[Start of Material supplied]

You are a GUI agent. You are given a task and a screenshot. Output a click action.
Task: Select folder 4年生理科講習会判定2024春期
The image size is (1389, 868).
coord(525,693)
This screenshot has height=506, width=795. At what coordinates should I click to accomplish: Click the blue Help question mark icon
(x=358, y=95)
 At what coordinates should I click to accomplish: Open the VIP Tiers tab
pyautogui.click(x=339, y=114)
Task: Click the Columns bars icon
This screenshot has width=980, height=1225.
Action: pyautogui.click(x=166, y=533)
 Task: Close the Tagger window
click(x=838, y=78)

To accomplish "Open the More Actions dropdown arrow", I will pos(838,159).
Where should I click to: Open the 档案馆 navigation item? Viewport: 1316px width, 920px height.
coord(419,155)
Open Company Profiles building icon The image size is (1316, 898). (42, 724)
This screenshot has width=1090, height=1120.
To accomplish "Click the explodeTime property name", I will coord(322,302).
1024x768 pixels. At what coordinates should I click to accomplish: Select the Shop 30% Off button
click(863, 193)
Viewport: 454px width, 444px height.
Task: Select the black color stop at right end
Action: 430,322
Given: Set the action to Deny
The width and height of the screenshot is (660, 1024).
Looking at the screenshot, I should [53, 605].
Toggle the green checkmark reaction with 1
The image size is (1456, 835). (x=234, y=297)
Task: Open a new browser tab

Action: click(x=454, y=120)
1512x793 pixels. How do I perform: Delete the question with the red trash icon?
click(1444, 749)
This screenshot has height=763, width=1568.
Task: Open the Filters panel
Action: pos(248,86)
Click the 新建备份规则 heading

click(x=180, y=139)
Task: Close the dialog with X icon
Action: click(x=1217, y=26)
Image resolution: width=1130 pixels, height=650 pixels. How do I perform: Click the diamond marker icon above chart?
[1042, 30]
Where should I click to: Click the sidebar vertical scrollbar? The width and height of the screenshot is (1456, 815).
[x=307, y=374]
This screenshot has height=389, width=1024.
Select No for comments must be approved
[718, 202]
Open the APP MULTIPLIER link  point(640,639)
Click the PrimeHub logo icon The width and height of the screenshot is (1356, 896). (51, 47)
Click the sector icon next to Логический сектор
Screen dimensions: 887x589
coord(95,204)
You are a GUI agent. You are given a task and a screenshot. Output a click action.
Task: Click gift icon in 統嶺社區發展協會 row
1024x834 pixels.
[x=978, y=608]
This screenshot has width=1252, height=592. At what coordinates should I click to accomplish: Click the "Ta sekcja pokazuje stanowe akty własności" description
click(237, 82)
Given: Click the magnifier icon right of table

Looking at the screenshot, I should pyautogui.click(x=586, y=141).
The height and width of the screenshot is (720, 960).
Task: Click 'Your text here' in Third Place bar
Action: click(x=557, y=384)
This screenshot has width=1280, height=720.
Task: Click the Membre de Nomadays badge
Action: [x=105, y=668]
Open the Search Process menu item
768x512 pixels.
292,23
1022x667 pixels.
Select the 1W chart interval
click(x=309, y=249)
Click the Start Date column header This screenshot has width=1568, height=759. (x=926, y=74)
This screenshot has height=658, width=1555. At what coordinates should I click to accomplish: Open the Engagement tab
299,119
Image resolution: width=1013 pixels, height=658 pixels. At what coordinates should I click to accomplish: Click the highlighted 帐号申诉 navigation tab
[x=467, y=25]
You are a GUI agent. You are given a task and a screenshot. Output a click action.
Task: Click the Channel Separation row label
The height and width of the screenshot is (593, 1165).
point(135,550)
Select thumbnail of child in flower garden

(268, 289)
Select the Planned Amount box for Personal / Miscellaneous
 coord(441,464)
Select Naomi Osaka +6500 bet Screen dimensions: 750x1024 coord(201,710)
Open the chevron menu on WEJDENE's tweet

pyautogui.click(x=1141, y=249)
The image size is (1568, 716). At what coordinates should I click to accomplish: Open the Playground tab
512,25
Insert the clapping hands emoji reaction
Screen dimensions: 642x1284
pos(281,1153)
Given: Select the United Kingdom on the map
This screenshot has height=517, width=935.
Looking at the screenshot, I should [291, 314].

[End of Material supplied]

## Work to be completed
Rewrite all of the lines above as a JSON list of strings, with one string for each line and any blank lines omitted.

## Task solution
[
  "You are a GUI agent. You are given a task and a screenshot. Output a click action.",
  "Task: Select folder 4年生理科講習会判定2024春期",
  "The image size is (1389, 868).",
  "coord(525,693)",
  "This screenshot has height=506, width=795. At what coordinates should I click to accomplish: Click the blue Help question mark icon",
  "(x=358, y=95)",
  " At what coordinates should I click to accomplish: Open the VIP Tiers tab",
  "pyautogui.click(x=339, y=114)",
  "Task: Click the Columns bars icon",
  "This screenshot has width=980, height=1225.",
  "Action: pyautogui.click(x=166, y=533)",
  " Task: Close the Tagger window",
  "click(x=838, y=78)",
  "To accomplish \"Open the More Actions dropdown arrow\", I will pos(838,159).",
  "Where should I click to: Open the 档案馆 navigation item? Viewport: 1316px width, 920px height.",
  "coord(419,155)",
  "Open Company Profiles building icon The image size is (1316, 898). (42, 724)",
  "This screenshot has width=1090, height=1120.",
  "To accomplish \"Click the explodeTime property name\", I will coord(322,302).",
  "1024x768 pixels. At what coordinates should I click to accomplish: Select the Shop 30% Off button",
  "click(863, 193)",
  "Viewport: 454px width, 444px height.",
  "Task: Select the black color stop at right end",
  "Action: 430,322",
  "Given: Set the action to Deny",
  "The width and height of the screenshot is (660, 1024).",
  "Looking at the screenshot, I should [53, 605].",
  "Toggle the green checkmark reaction with 1",
  "The image size is (1456, 835). (x=234, y=297)",
  "Task: Open a new browser tab",
  "Action: click(x=454, y=120)",
  "1512x793 pixels. How do I perform: Delete the question with the red trash icon?",
  "click(1444, 749)",
  "This screenshot has height=763, width=1568.",
  "Task: Open the Filters panel",
  "Action: pos(248,86)",
  "Click the 新建备份规则 heading",
  "click(x=180, y=139)",
  "Task: Close the dialog with X icon",
  "Action: click(x=1217, y=26)",
  "Image resolution: width=1130 pixels, height=650 pixels. How do I perform: Click the diamond marker icon above chart?",
  "[1042, 30]",
  "Where should I click to: Click the sidebar vertical scrollbar? The width and height of the screenshot is (1456, 815).",
  "[x=307, y=374]",
  "This screenshot has height=389, width=1024.",
  "Select No for comments must be approved",
  "[718, 202]",
  "Open the APP MULTIPLIER link  point(640,639)",
  "Click the PrimeHub logo icon The width and height of the screenshot is (1356, 896). (51, 47)",
  "Click the sector icon next to Логический сектор",
  "Screen dimensions: 887x589",
  "coord(95,204)",
  "You are a GUI agent. You are given a task and a screenshot. Output a click action.",
  "Task: Click gift icon in 統嶺社區發展協會 row",
  "1024x834 pixels.",
  "[x=978, y=608]",
  "This screenshot has width=1252, height=592. At what coordinates should I click to accomplish: Click the \"Ta sekcja pokazuje stanowe akty własności\" description",
  "click(237, 82)",
  "Given: Click the magnifier icon right of table",
  "Looking at the screenshot, I should pyautogui.click(x=586, y=141).",
  "The height and width of the screenshot is (720, 960).",
  "Task: Click 'Your text here' in Third Place bar",
  "Action: click(x=557, y=384)",
  "This screenshot has width=1280, height=720.",
  "Task: Click the Membre de Nomadays badge",
  "Action: [x=105, y=668]",
  "Open the Search Process menu item",
  "768x512 pixels.",
  "292,23",
  "1022x667 pixels.",
  "Select the 1W chart interval",
  "click(x=309, y=249)",
  "Click the Start Date column header This screenshot has width=1568, height=759. (x=926, y=74)",
  "This screenshot has height=658, width=1555. At what coordinates should I click to accomplish: Open the Engagement tab",
  "299,119",
  "Image resolution: width=1013 pixels, height=658 pixels. At what coordinates should I click to accomplish: Click the highlighted 帐号申诉 navigation tab",
  "[x=467, y=25]",
  "You are a GUI agent. You are given a task and a screenshot. Output a click action.",
  "Task: Click the Channel Separation row label",
  "The height and width of the screenshot is (593, 1165).",
  "point(135,550)",
  "Select thumbnail of child in flower garden",
  "(268, 289)",
  "Select the Planned Amount box for Personal / Miscellaneous",
  " coord(441,464)",
  "Select Naomi Osaka +6500 bet Screen dimensions: 750x1024 coord(201,710)",
  "Open the chevron menu on WEJDENE's tweet",
  "pyautogui.click(x=1141, y=249)",
  "The image size is (1568, 716). At what coordinates should I click to accomplish: Open the Playground tab",
  "512,25",
  "Insert the clapping hands emoji reaction",
  "Screen dimensions: 642x1284",
  "pos(281,1153)",
  "Given: Select the United Kingdom on the map",
  "This screenshot has height=517, width=935.",
  "Looking at the screenshot, I should [291, 314]."
]